Vicuna (13B parameters, Llama based model) was finetuned for a low cost. It is possible to finetune or LoRA ICP and Motoko documentation then quantize to 4-bits to shrink the model down to a canister-friendly size.
As for inferencing, CMU utilized webGPU and wasm to run Vicuna 4bit over the web. A 10Gb+ VRAM GPU can run 13B-Q4 Vicuna locally, so I’m excited if WebLLM can do the same. GitHub - mlc-ai/web-llm: Bringing large-language models and chat to web browsers.
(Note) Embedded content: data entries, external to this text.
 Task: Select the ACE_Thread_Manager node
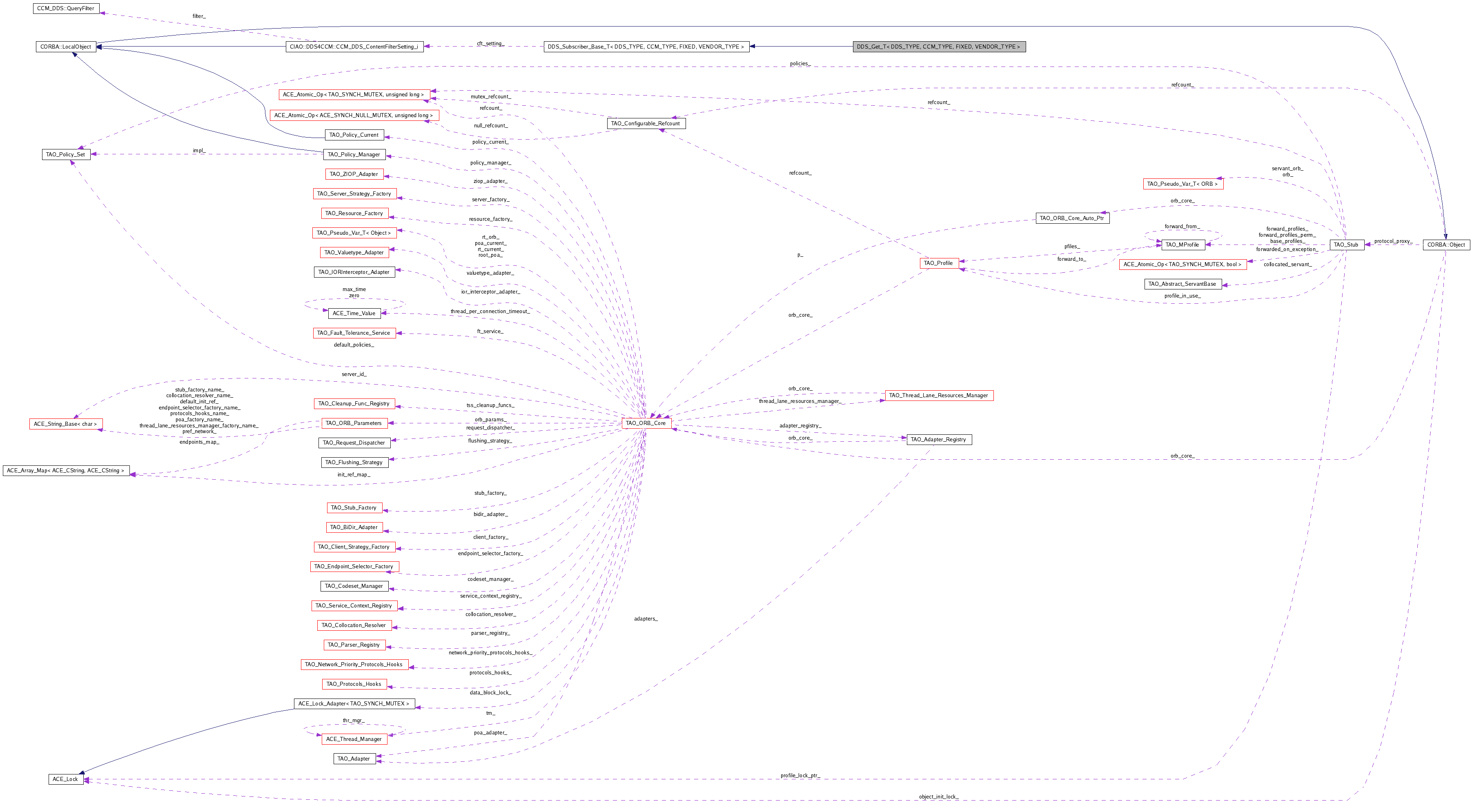[354, 739]
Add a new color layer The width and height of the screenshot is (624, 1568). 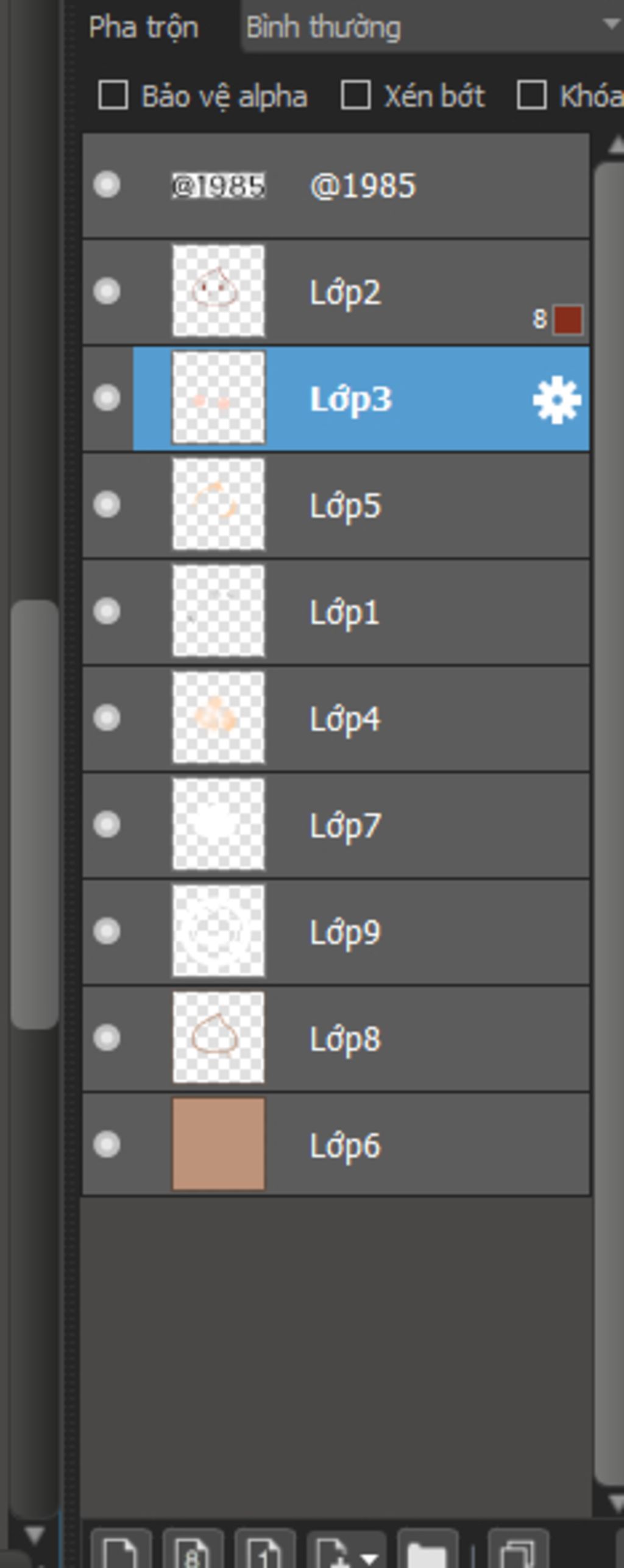click(x=120, y=1550)
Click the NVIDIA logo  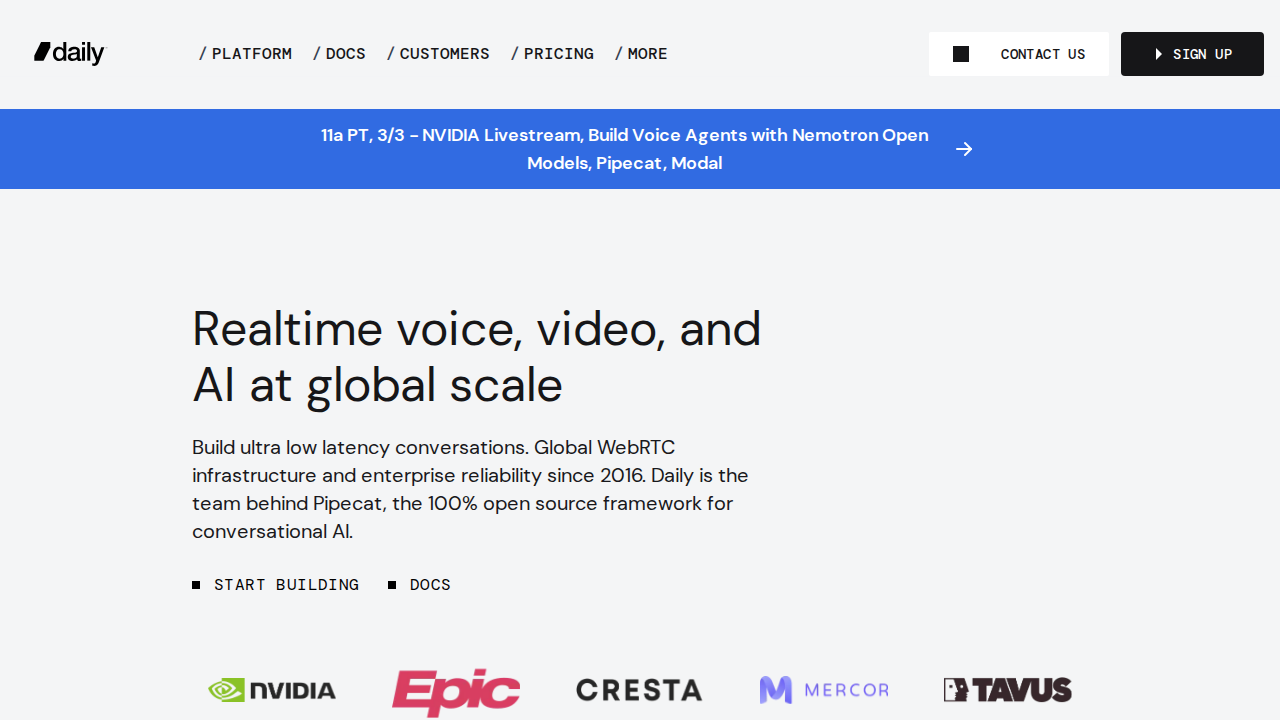[x=272, y=690]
Everything runs inside the browser with no server support.
If you want to inference it on IC, the challenge is how to generate candid file.
lol… ask permission? scrutiny of who 80 year olds who have 0 clue? more like do it and ask for forgiveness later. it’s 1st come 1st serve in nascent markets… we want this stuff running on the IC and controlled by the NNS (has a nice safe guardrails spin to it lol)
who talks about mandating? why isn’t it possible to have various h/w subnets competing for rewards… instead of just going with some plain vanilla stuff… competition is always good esp when there is subsidies… otherwise some other networks will eat our lunch and we are inflation the ICP supply for less value then we extract out of these nodes existing (bad business imho)
this is rather unfortunate… we should want these billions of fiats flowing into this very expensive activity instead of subsidizing a bunch of nodes burning up electricity for nada they can start earning money for actually providing computation
There’s a concept called idempotent requests
, where multiple calls to the same API will produce the same result. So you’d have to have some mechanism to use the same randomness for multiple calls, otherwise there’s no way to achieve consensus between the nodes
The IC’s consensus does not use competition between nodes like PoW or PoS. And subnets are independent from each other in the sense that they don’t work on the same data/requests, so there’s nothing to compete over either
Does it help that LLaMa inferencing is ported to rust and can run off the CPU? GitHub - rustformers/llama-rs: Run LLaMA inference on CPU, with Rust 🦀🚀🦙
Dolly 2.0 by Databricks is fully open. So you’re not restricted like LLaMa to research purposes only when running that LLM.
Hi Gamris, I have read the code of this github.
But, unfortunately, it can not be compiled and deployed on IC now, because it has rand library and C library.
Maybe we can rewrite it in pure rust, and try some ways to deploy it on IC.
Just found https://edgematrix.pro/
Looking forward to being helpful to you
that should be changed then. the IC shouldn’t become some sort of node welfare state… distributing ICP to nodes that ain’t doing nuthin’ or providing much less marginal value vs potentially other new nodes/subnet.
we are burning money and getting what for it?
I urge you Dom to move us away from a socialistic welfare state funding model to a free-market model as possible.
Just found a port of llama.cpp in … Rust. Has anyone tried to put that in a canister (if that’s even possible)?
Yep, I tried and it failed:(
I found a GitHub for Rust bindings for Tensorflow and one for Pytorch Rust Bindings. Maybe there’s hope to run a small HuggingFace model now?